* Information supplied *
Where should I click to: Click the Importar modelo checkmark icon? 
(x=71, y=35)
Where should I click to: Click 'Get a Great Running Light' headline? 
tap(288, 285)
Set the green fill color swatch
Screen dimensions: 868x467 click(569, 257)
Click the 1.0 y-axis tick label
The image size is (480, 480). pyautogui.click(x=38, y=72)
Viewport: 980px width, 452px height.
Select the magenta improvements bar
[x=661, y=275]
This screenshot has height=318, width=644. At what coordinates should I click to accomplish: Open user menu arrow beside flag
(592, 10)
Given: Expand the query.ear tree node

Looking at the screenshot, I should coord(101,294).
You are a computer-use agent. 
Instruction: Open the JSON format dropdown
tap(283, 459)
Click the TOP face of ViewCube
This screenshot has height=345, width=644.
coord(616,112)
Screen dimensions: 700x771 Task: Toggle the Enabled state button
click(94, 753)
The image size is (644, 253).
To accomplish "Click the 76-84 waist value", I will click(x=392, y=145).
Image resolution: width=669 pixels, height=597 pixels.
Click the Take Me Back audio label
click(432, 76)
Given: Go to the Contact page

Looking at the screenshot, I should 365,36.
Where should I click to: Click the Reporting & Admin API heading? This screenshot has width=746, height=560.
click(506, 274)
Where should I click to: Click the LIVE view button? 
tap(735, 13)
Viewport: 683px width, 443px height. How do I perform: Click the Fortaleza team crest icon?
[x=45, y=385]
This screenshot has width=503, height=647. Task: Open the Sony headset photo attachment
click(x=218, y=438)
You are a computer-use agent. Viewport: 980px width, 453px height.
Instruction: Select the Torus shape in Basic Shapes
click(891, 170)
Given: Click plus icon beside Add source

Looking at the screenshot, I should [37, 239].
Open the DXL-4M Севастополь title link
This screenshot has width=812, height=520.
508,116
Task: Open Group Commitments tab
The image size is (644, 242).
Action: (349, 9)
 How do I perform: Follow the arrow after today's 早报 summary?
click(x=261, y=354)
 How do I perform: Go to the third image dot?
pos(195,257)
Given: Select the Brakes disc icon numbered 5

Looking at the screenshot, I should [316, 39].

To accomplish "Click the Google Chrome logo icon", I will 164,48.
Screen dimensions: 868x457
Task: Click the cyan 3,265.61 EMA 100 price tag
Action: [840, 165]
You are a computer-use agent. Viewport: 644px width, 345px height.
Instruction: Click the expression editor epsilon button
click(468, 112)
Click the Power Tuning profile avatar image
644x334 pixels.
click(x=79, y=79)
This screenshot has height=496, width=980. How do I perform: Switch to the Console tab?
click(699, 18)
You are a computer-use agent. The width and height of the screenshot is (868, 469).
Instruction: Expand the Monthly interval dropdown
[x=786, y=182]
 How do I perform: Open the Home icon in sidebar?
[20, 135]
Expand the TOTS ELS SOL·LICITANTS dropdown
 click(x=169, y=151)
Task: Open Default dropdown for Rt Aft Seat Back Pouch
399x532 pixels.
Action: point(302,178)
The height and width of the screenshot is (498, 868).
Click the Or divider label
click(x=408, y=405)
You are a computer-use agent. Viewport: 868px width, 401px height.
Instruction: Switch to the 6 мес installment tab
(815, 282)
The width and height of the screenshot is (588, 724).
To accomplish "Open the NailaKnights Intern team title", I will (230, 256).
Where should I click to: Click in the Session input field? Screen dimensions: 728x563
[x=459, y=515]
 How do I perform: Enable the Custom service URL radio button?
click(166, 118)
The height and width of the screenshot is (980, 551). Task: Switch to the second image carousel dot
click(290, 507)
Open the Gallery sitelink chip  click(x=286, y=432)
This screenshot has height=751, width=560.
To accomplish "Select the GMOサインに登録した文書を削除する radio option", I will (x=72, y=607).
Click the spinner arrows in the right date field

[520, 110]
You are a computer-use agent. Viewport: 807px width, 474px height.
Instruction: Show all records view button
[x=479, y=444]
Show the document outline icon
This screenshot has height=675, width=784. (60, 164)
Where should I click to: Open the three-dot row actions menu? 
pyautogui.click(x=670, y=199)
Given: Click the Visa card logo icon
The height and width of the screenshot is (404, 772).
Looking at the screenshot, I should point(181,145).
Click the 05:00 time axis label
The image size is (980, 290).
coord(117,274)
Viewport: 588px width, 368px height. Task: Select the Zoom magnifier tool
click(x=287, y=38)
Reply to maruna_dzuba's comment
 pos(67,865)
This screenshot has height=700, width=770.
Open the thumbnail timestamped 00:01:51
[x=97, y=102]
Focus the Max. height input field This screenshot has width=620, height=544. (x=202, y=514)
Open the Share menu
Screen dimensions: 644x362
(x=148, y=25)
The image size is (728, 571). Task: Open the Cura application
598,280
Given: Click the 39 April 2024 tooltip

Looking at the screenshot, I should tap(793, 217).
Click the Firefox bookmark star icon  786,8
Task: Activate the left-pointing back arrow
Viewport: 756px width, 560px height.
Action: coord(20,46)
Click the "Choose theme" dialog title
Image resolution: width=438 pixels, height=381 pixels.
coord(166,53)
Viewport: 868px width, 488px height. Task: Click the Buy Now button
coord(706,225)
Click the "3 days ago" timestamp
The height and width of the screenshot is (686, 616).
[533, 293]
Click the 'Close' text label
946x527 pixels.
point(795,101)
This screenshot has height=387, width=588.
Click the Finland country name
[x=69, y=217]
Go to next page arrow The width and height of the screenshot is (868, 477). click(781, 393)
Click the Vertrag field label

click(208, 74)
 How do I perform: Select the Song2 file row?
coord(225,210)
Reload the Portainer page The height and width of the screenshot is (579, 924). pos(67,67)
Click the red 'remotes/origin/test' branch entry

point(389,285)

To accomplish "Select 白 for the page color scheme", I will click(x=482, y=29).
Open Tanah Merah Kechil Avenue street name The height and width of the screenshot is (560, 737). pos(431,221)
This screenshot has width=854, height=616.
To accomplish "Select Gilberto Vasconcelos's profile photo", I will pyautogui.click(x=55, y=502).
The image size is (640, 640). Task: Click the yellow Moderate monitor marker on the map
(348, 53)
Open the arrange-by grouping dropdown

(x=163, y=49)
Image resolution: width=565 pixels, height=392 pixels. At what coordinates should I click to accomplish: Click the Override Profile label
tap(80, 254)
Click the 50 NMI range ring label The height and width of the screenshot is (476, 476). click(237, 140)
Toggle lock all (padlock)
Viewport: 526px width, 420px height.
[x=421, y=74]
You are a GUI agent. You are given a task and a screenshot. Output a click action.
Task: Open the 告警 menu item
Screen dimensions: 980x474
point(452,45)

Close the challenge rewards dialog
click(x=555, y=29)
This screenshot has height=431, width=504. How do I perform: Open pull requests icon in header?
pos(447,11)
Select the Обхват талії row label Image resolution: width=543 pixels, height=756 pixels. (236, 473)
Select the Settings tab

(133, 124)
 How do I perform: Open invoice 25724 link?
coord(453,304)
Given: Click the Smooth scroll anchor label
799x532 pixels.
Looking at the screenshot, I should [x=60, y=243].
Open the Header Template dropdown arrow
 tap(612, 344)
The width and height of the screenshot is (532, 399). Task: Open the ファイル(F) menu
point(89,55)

* Exercise details *
Out of the listing above, reproduce exactly the lines from the one with "How do I perform: Enable" up to and including the one with "Given: Click the Visa card logo icon".

* Written answer *
 How do I perform: Enable the Custom service URL radio button?
click(166, 118)
The height and width of the screenshot is (980, 551). Task: Switch to the second image carousel dot
click(290, 507)
Open the Gallery sitelink chip  click(x=286, y=432)
This screenshot has height=751, width=560.
To accomplish "Select the GMOサインに登録した文書を削除する radio option", I will (x=72, y=607).
Click the spinner arrows in the right date field

[520, 110]
You are a computer-use agent. Viewport: 807px width, 474px height.
Instruction: Show all records view button
[x=479, y=444]
Show the document outline icon
This screenshot has height=675, width=784. (60, 164)
Where should I click to: Open the three-dot row actions menu? 
pyautogui.click(x=670, y=199)
Given: Click the Visa card logo icon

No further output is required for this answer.